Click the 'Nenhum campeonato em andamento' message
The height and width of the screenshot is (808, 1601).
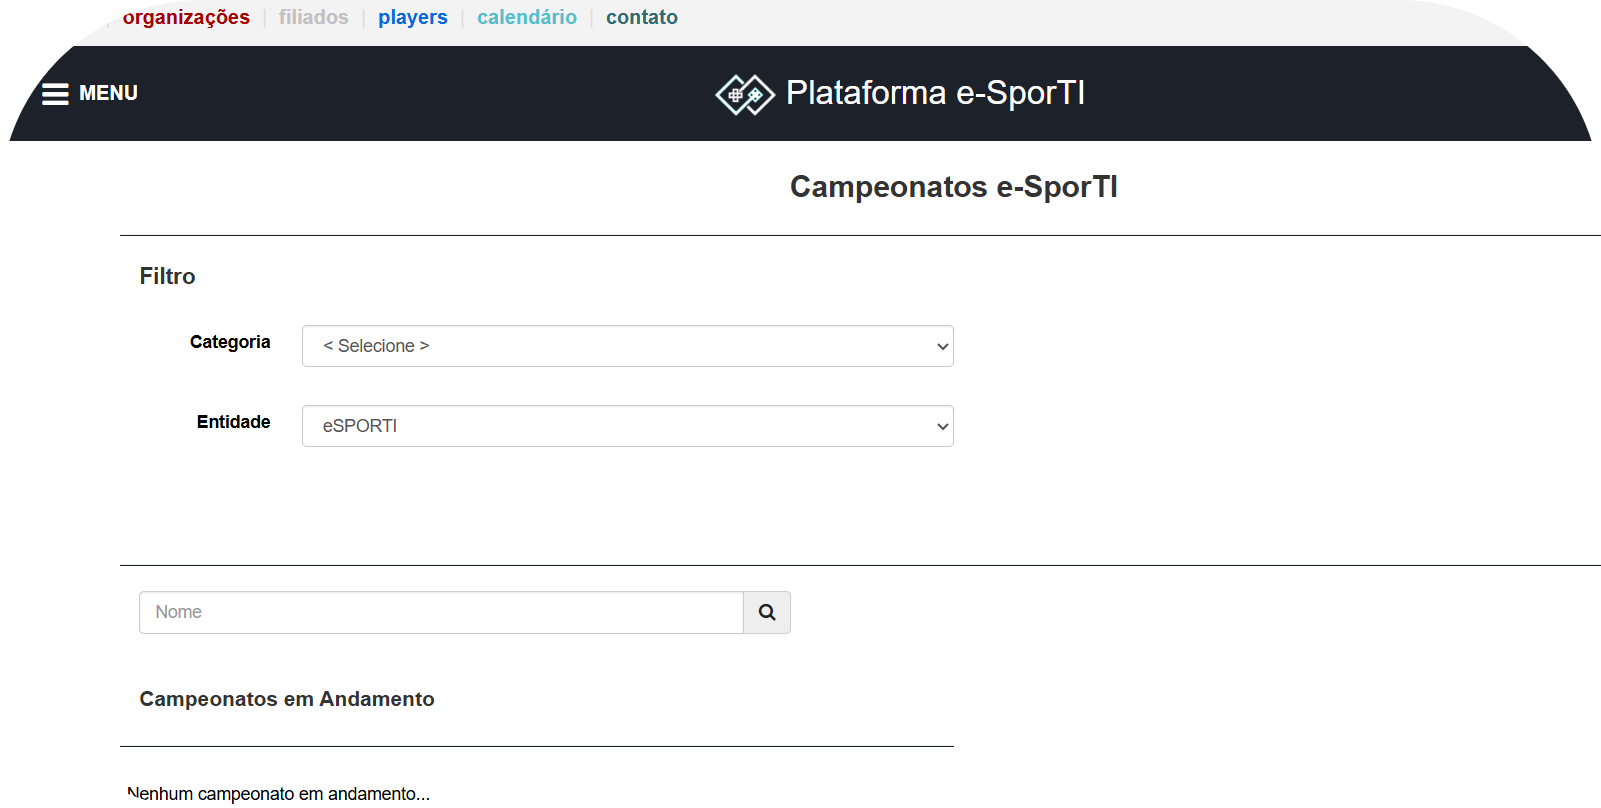(x=279, y=794)
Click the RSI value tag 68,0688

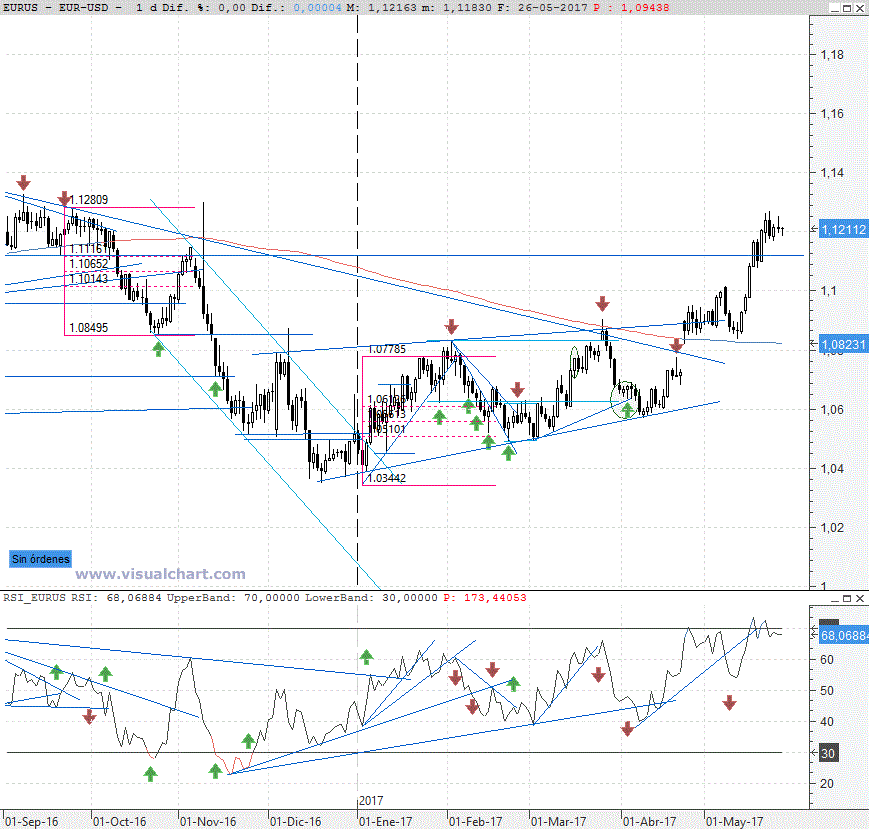click(x=842, y=635)
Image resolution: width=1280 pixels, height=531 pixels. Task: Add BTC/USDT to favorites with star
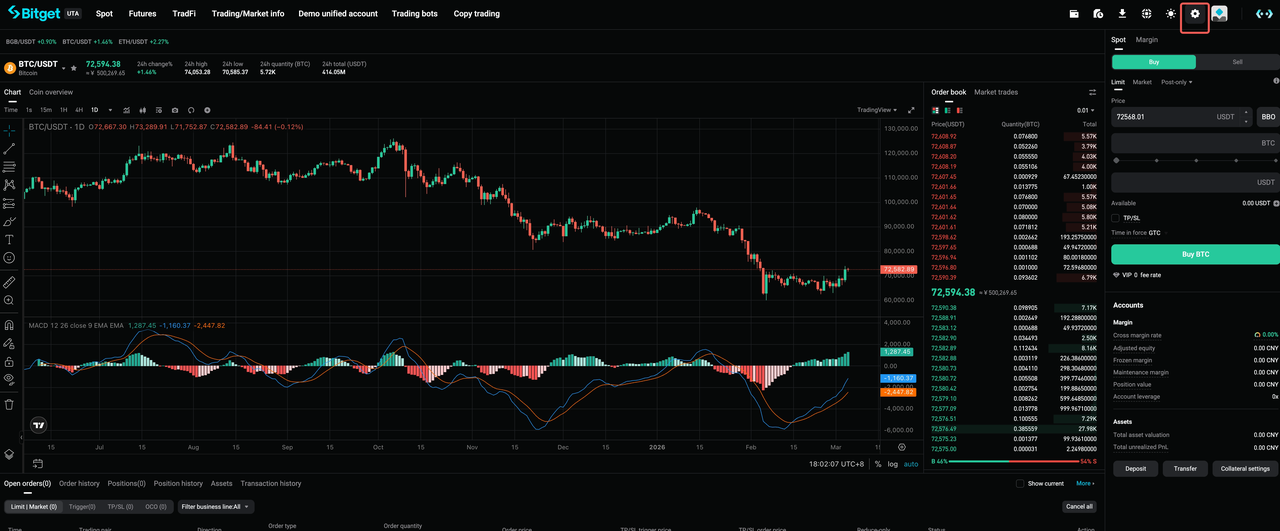[x=73, y=68]
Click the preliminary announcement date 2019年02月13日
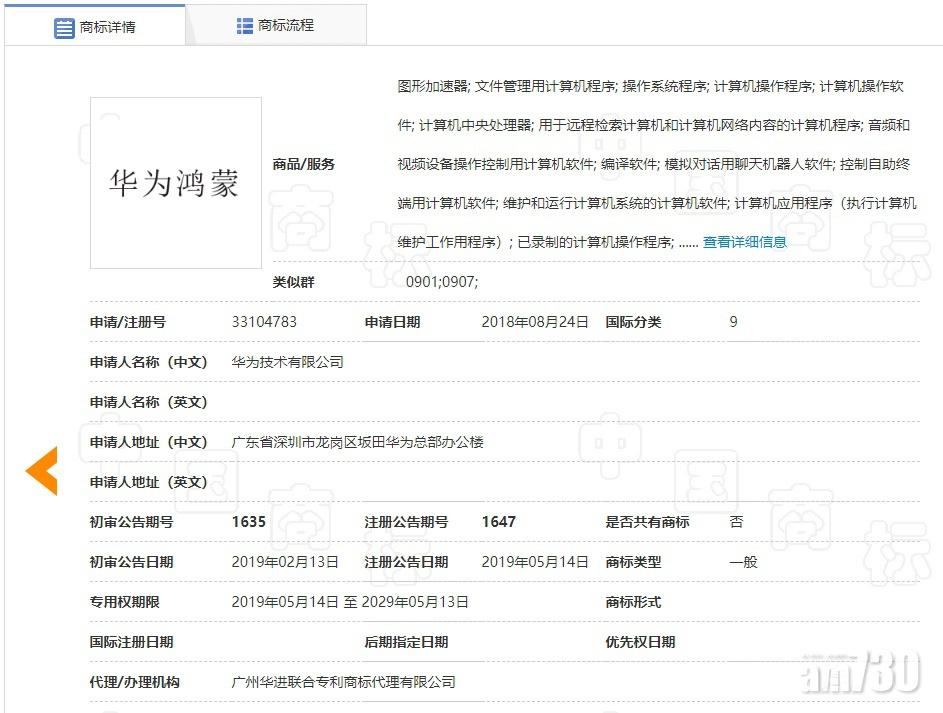The image size is (943, 713). tap(285, 562)
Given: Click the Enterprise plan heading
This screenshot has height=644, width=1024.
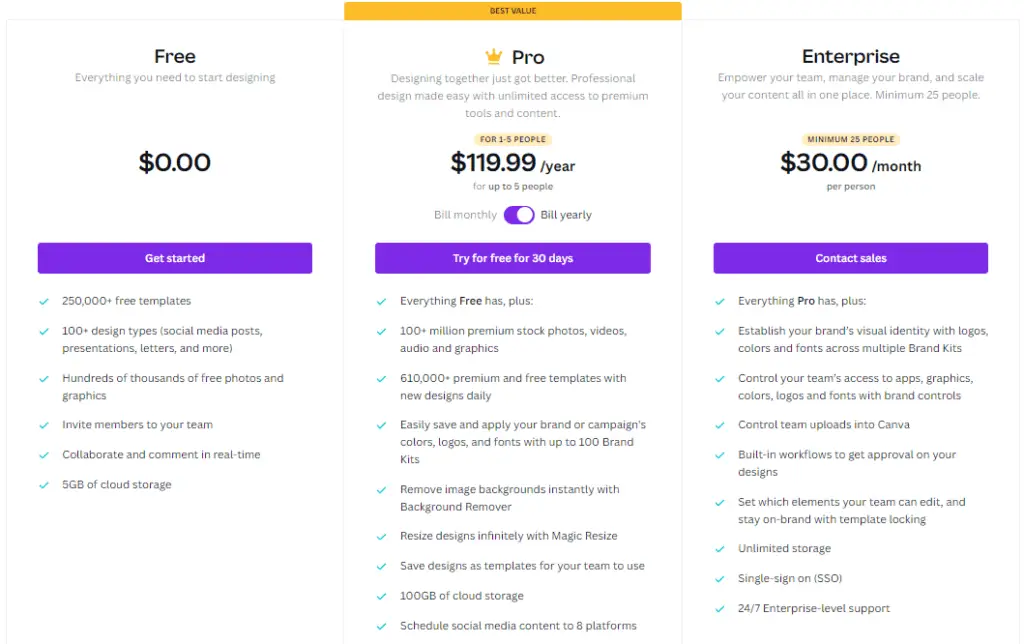Looking at the screenshot, I should click(850, 56).
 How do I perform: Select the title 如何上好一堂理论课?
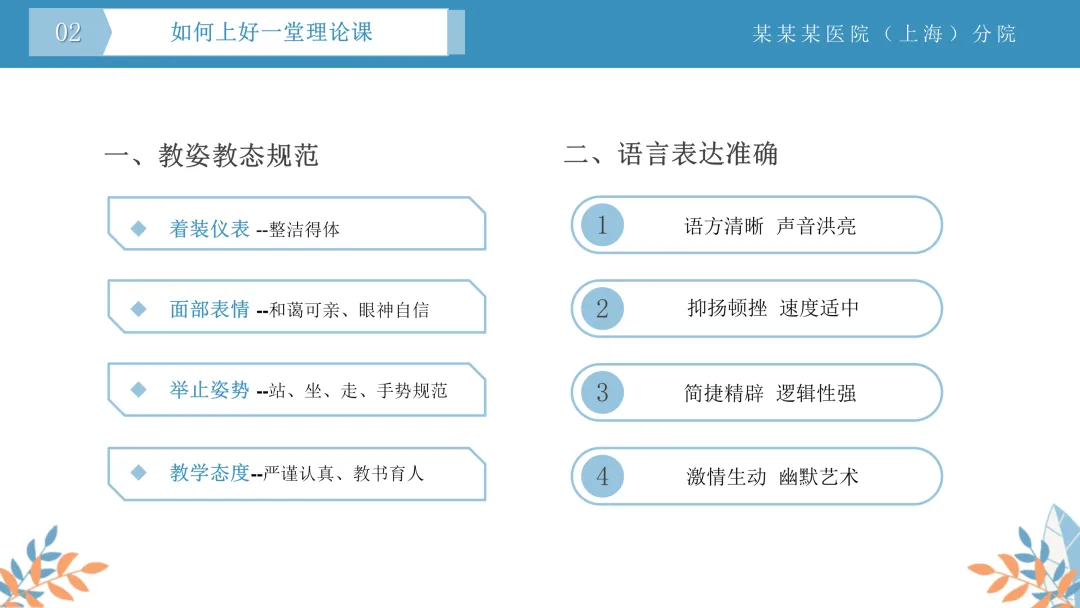point(271,32)
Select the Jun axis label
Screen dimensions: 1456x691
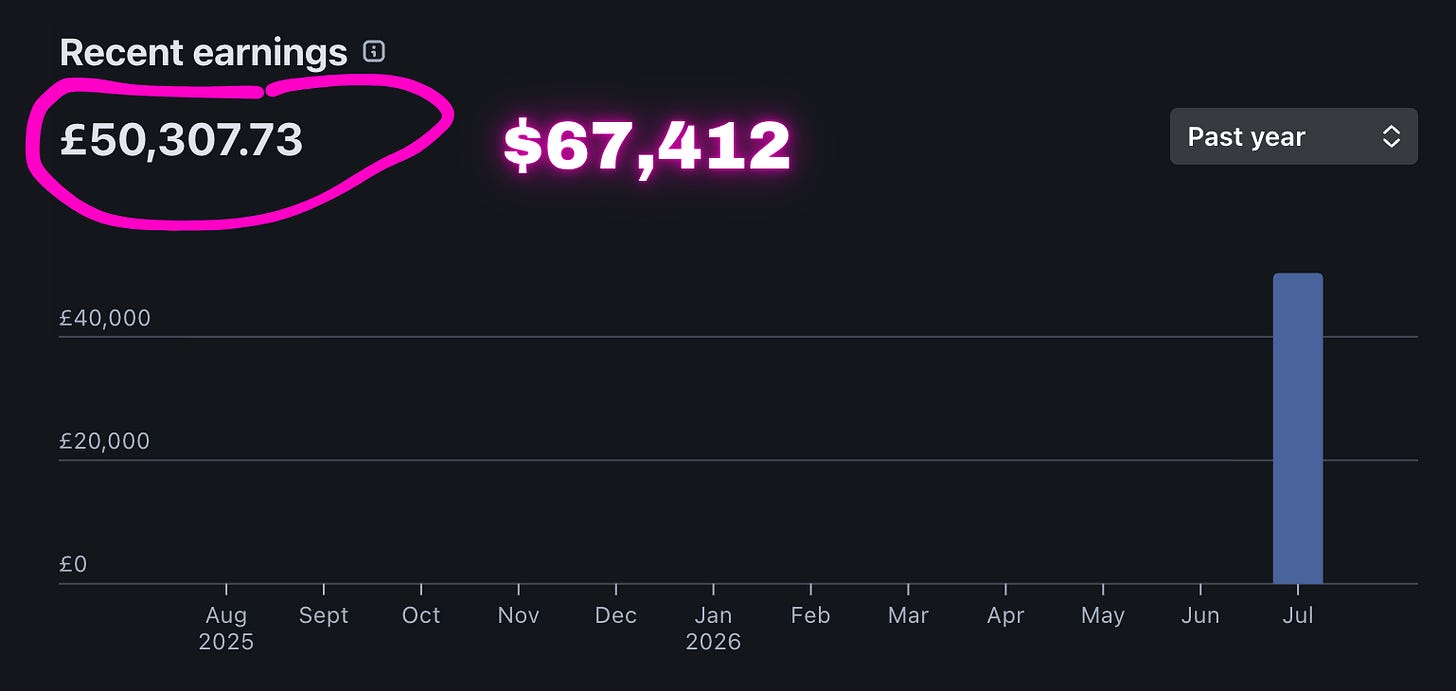1200,615
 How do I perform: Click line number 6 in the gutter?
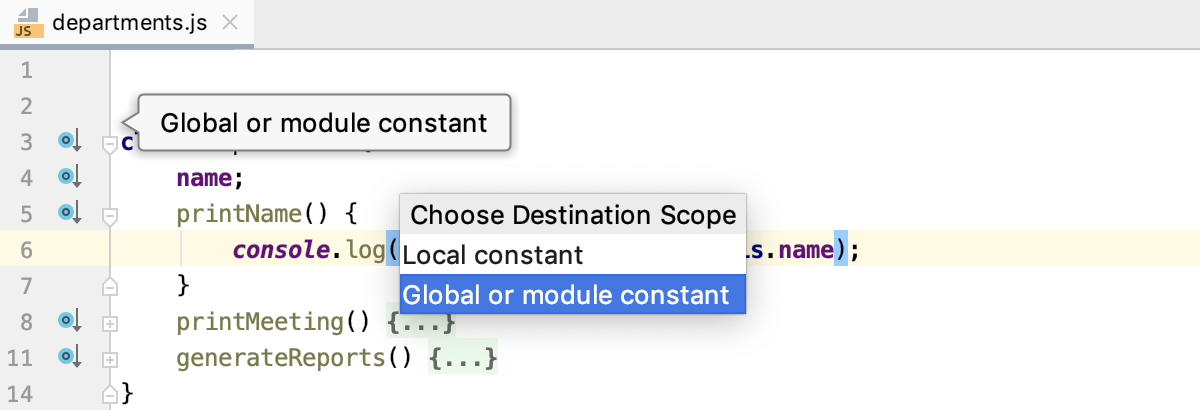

----------------

*AIM OF THE TASK:* I need the lines from the line containing "Screen dimensions: 1456x691" through the final line of the listing duplicated exactly, both ends included, with no pictures and nothing else.

*REPLY:*
Screen dimensions: 1456x691
1200,615
 How do I perform: Click line number 6 in the gutter?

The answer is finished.